Großzügig bebildert, gut gestaltete, lesenswerte Texte

In der Aufmachung wechseln Pläne und Grafiken mit vielen groß aufgezogenen Luftbildern, aber auch lebensnahen Fotos, besonders frappierend im Vergleich vorher/nachher. Beim Lesen etwas hinderlich sind die vertikal gestellten Erläuterungen und die grafischen Spielchen mit den gedehnten Überschriften. Der viele aber immer wieder akzentuierte Text ist auch stilistisch meist gut lesbar, teils selbstkritisch und, da wenig fachchinesische Verlautbarung, auch für ein breiteres Fachpublikum verständlich.
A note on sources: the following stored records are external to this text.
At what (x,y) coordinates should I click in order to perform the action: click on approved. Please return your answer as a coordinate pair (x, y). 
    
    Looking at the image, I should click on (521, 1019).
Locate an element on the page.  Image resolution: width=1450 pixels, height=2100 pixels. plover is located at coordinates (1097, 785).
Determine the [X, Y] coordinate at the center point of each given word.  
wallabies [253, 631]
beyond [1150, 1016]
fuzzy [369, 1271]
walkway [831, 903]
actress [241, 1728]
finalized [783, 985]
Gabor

Empfehlenswert und eine gute Vorbereitung auf einen Besuch in der doch immer noch unübersichtlichen Region.


Buchcover Die neue EmscherIm Ruhrmuseum in der Zeche Zollverein in Essen ist noch bis zum 16. April 2023 die Fotoausstellung „Die Emscher. Bildgeschichte eines Flusses“ zu sehen.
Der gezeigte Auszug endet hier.